Document source:
%%

L'élection de Boris Johnson à la tête du Parti conservateur britannique, puis au poste de Premier ministre du Royaume- Uni, accroît le risque d'un Brexit sans accord. Compte tenu de la situation actuelle et des impacts sectoriels, les perspectives des banques britanniques sont incontestablement négatives car elles demeurent les plus vulnérables dans l’éventualité d’un Brexit sans accord. Fondamentalement, les banques britanniques sont bien positionnées en matière de fonds propres, de financement et de liquidité, mais elles sont susceptibles de souffrir si les marchés de gros devaient être perturbés pendant une longue période.

Après le référendum de 2016, l’un des enjeux clés pour les banques britanniques a concerné le passeport financier, autrement dit leur capacité à servir les clients de l'Union Européenne (UE) dans n'importe quelle juridiction de l'UE. En raison d’une préparation au cas le plus défavorable, peu d’acteurs de l'industrie ont supposé que les banques britanniques continueraient de bénéficier du passeport financier après le Brexit. La plupart des banques britanniques mettent en oeuvre un plan de secours pour le Brexit visant à s'établir dans l'UE par le biais de fusions transfrontalières ou, le cas échéant, de créations d'entités agréées supplémentaires. Cependant, pour nombre des grandes institutions, cela pose moins de problèmes car elles disposent déjà de filiales importantes en Europe continentale, à partir desquelles elles peuvent continuer à servir leurs clients européens.

%%

À compléter:
**a)** Traduisez en anglais cette phrase du texte sur les banques britanniques et le Brexit : « Fondamentalement, les banques britanniques sont bien positionnées en matière de fonds propres, de financement et de liquidité, mais elles sont susceptibles de souffrir si les marchés de gros devaient être perturbés pendant une longue période. »
**b)** Donnez la suite du texte sur les banques britanniques et le Brexit, en reprenant après sa dernière phrase.

Données enregistrées:
%%

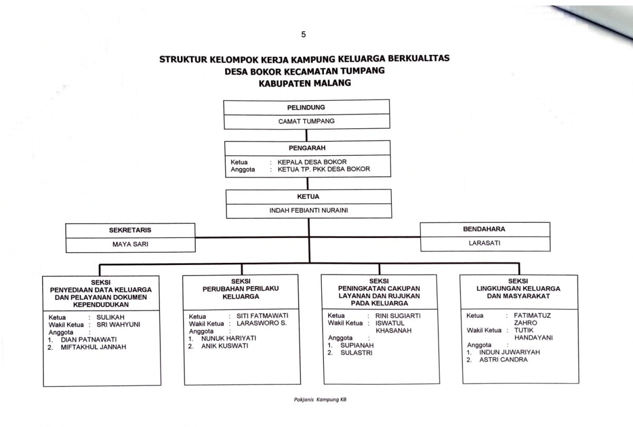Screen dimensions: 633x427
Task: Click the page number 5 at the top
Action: click(x=303, y=34)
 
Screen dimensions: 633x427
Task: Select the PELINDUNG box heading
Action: click(x=306, y=108)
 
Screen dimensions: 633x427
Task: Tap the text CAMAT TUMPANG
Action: click(x=306, y=121)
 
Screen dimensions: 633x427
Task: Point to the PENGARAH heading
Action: click(x=307, y=148)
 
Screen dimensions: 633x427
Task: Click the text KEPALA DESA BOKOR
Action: click(x=312, y=162)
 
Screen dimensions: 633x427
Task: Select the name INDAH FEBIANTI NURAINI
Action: click(x=309, y=211)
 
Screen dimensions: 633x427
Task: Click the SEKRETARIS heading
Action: click(x=130, y=230)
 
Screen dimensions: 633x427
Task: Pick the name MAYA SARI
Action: click(x=130, y=244)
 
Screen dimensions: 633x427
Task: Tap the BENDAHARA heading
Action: click(x=484, y=229)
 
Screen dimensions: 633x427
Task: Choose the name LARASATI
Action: click(x=484, y=243)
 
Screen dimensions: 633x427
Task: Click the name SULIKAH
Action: click(x=110, y=317)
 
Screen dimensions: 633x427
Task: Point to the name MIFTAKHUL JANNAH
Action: click(x=93, y=347)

%%

Réponses:
**a)** Fundamentally, British banks are well positioned in terms of capital, funding and liquidity, but they are likely to suffer if wholesale markets were to be disrupted for a long period.

**b)**
Les banques moins diversifiées s’avèrent plus vulnérables
aux remous provoqués par un Brexit sans accord.

Un Brexit sans accord entraînerait une perturbation substantielle des perspectives économiques et commerciales du Royaume-Uni, au moins à court terme. Un Brexit sans accord aura sans aucun doute un effet négatif sur la croissance économique. Une récession de la même ampleur que celle observée au Royaume-Uni au début des années 1990, lorsque le PIB réel a reculé de 2% sur une période de six trimestres, constitue une base de comparaison raisonnable pour évaluer les tensions macroéconomiques potentielles. Cela étant dit, un Brexit sans accord susciterait une politique budgétaire et monétaire visant à atténuer son impact négatif sur les perspectives macroéconomiques. Dans son rapport trimestriel sur l'inflation, le Comité de politique monétaire de la Banque d'Angleterre a révisé à la baisse ses prévisions de croissance pour l’année en cours et la suivante, à 1,3% contre une estimation antérieure de 1,5%, ce qui constituerait la plus faible expansion économique depuis 2012.

Par rapport à leurs homologues européennes, les banques britanniques seront probablement les plus vulnérables dans un scénario de Brexit sans accord. Cependant, même un ralentissement macroéconomique sévère, entraînant une hausse des faillites d'entreprises et un affaiblissement des garanties, ne nuirait à la qualité des actifs bancaires et aux bénéfices et fonds propres des banques qu’après un certain temps. Le ralentissement de la croissance économique et la montée du chômage entraîneront probablement une augmentation des pertes sur créances et se traduiront inévitablement par des tensions sur les segments du crédit aux particuliers et du crédit commercial.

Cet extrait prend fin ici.